▸ EXERCISE AIM: Rewrite the listing below as a two-column CSV headed request and answer. Give one row per answer, paired with the text it responds to. Wrap each field in quotes, replace line breaks with spaces, and omit the pictures.

===== ENTRIES

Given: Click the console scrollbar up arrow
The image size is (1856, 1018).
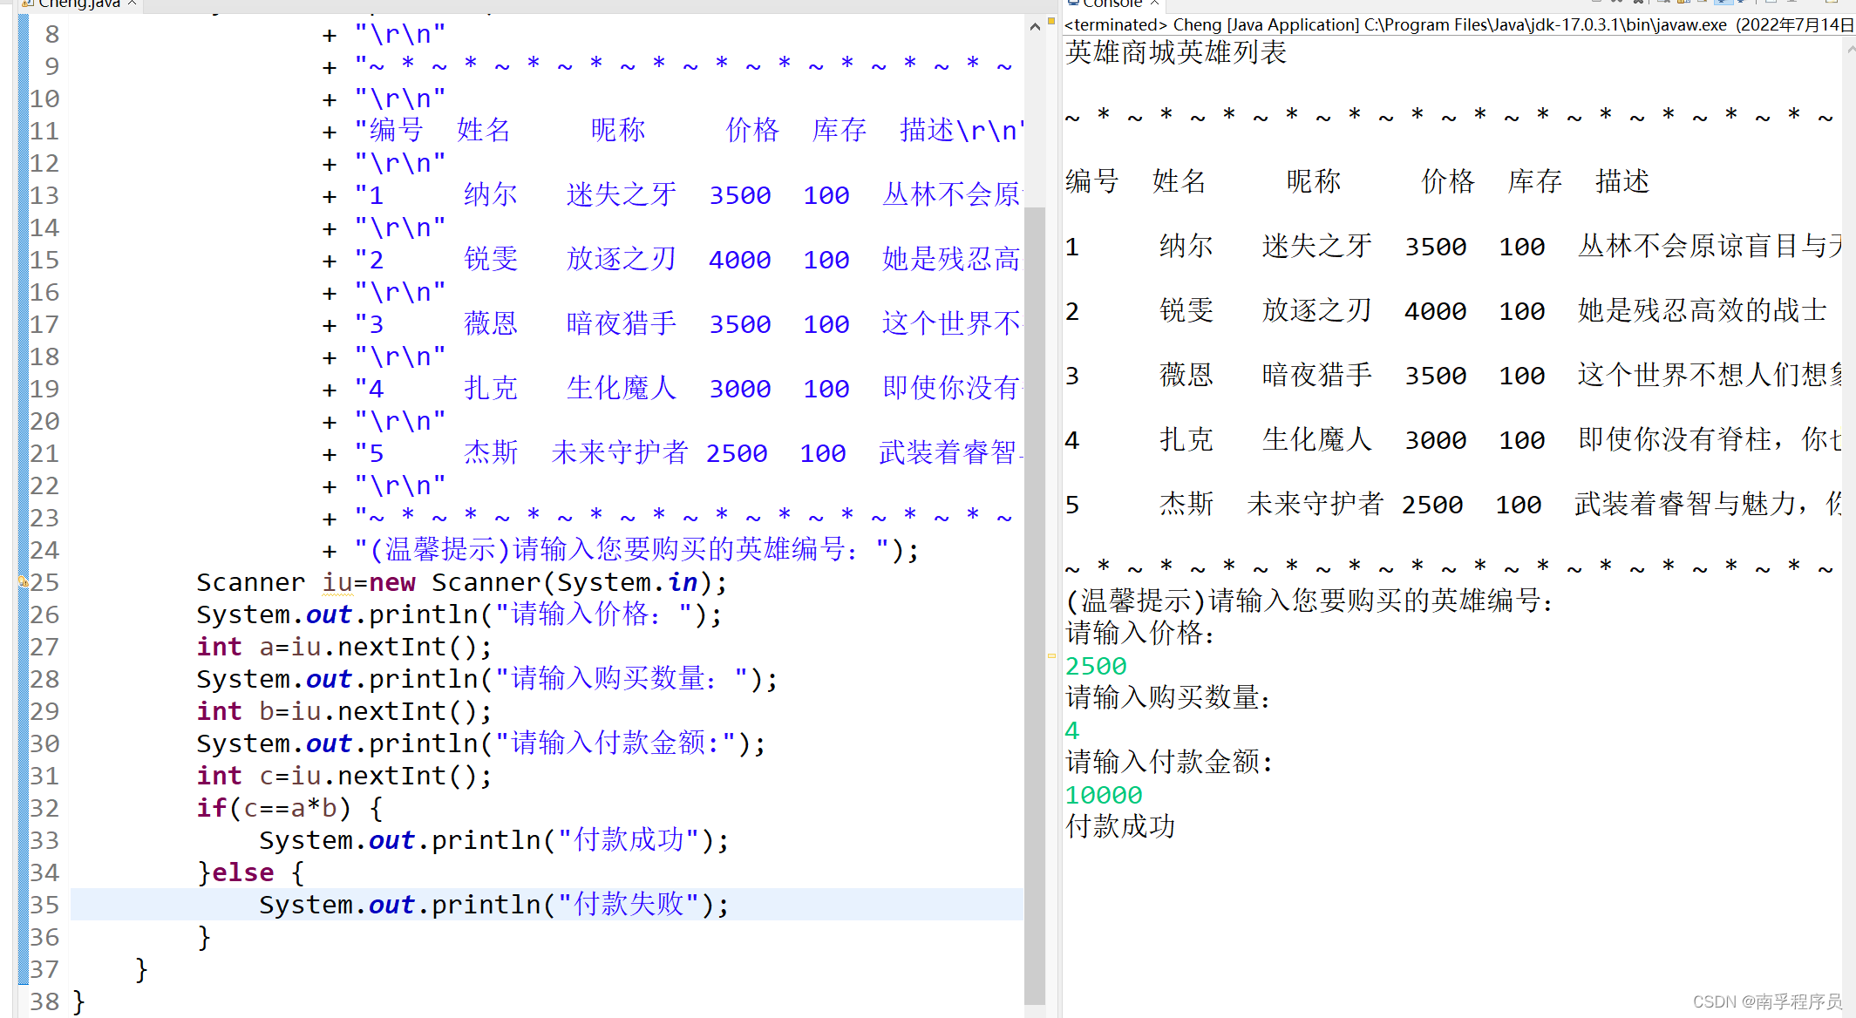Looking at the screenshot, I should (1850, 51).
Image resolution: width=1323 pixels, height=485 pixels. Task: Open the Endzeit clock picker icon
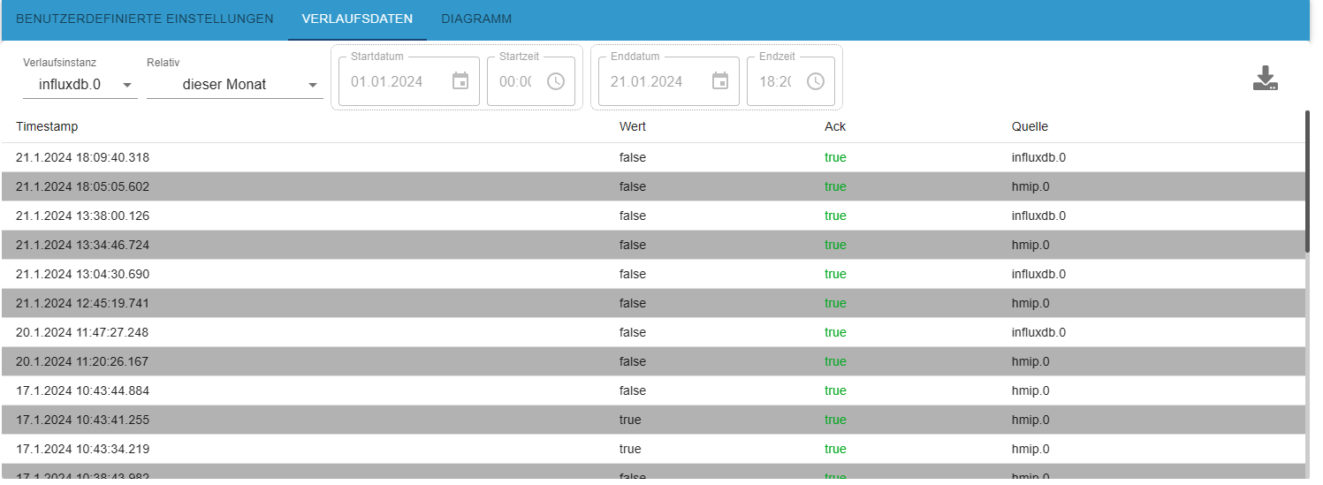815,81
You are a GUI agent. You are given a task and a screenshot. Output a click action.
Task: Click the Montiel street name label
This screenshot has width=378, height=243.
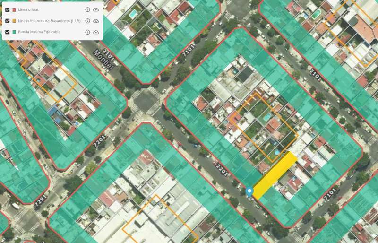click(105, 60)
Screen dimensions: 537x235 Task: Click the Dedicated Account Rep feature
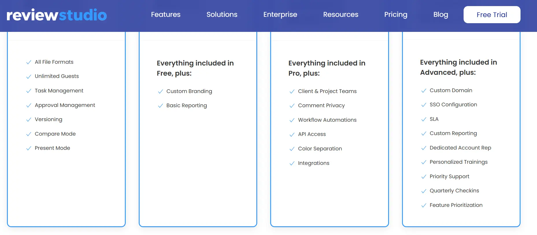460,148
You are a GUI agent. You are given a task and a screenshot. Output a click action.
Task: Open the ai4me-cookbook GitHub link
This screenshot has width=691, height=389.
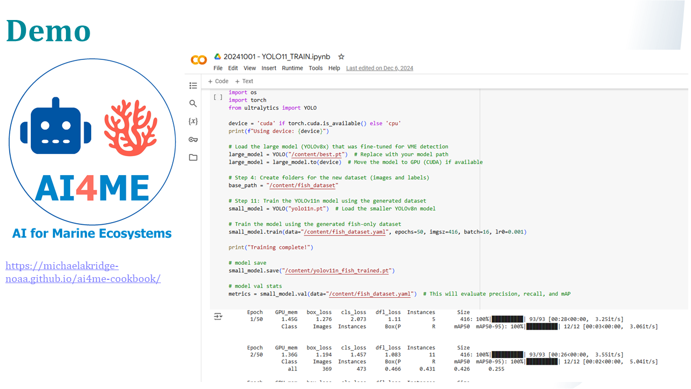click(x=83, y=272)
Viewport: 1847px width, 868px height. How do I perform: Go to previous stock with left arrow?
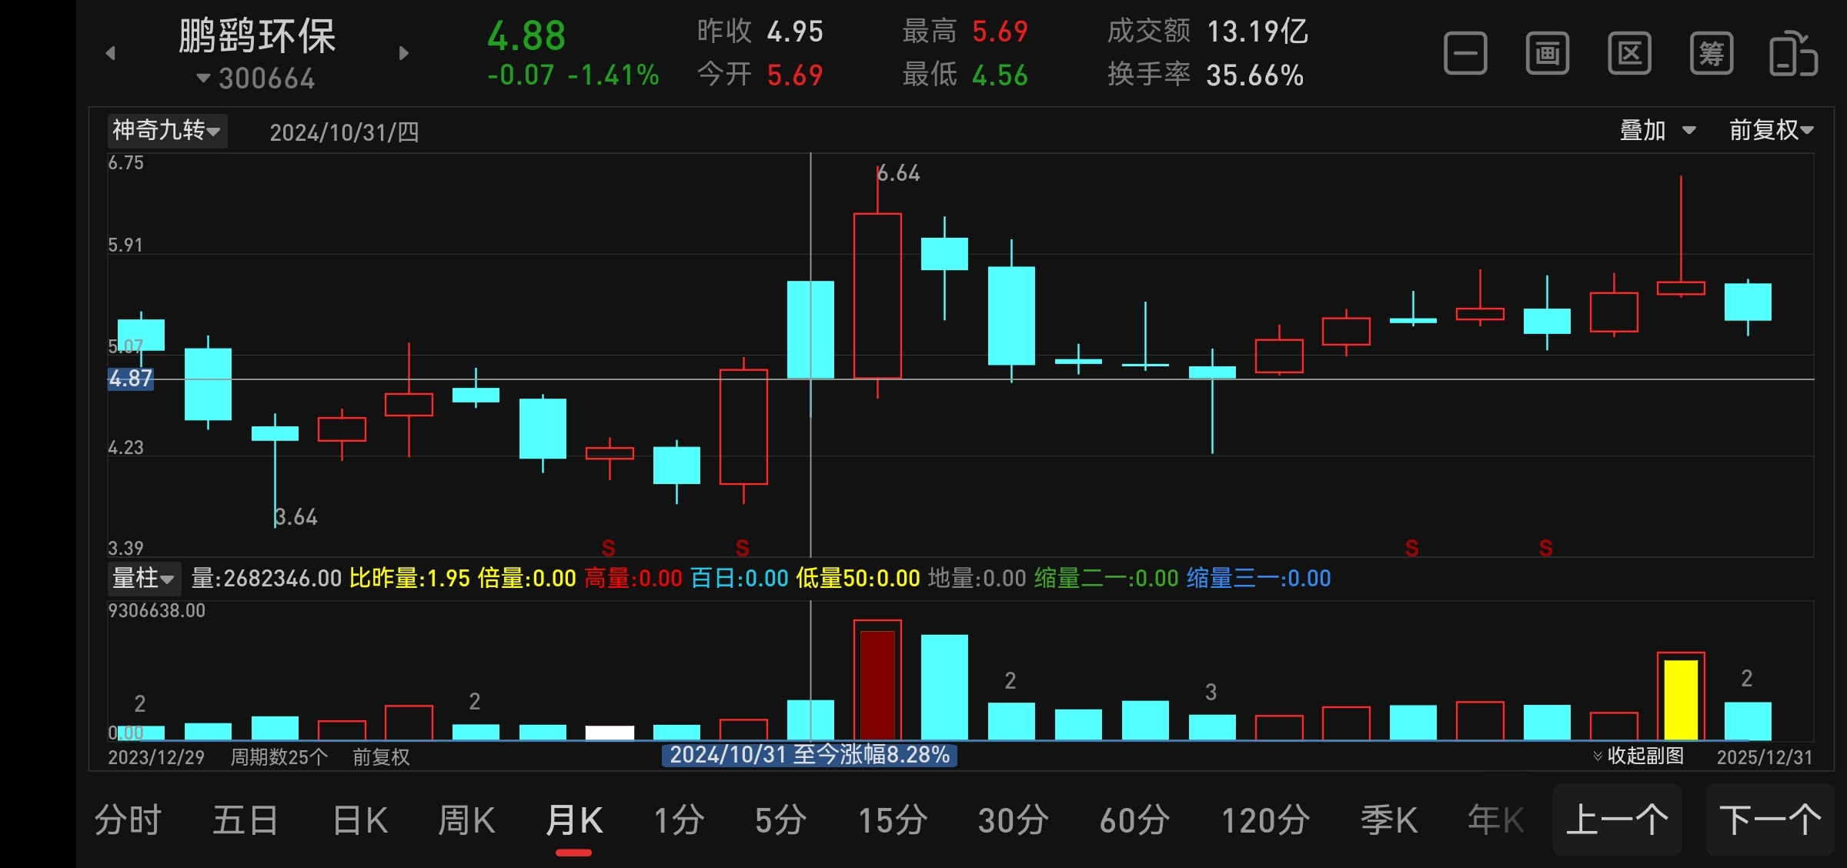click(x=111, y=53)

==========

▸ THE SOLUTION:
request,answer
"Given: Click the console scrollbar up arrow The image size is (1856, 1018).","Looking at the screenshot, I should (1850, 51)."
"Image resolution: width=1323 pixels, height=485 pixels. Task: Open the Endzeit clock picker icon","815,81"
"You are a GUI agent. You are given a task and a screenshot. Output a click action. Task: Click the Montiel street name label This screenshot has width=378, height=243.","click(105, 60)"
"Screen dimensions: 537x235 Task: Click the Dedicated Account Rep feature","460,148"
"You are a GUI agent. You are given a task and a screenshot. Output a click action. Task: Open the ai4me-cookbook GitHub link This screenshot has width=691, height=389.","click(x=83, y=272)"
"Viewport: 1847px width, 868px height. How do I perform: Go to previous stock with left arrow?","click(x=111, y=53)"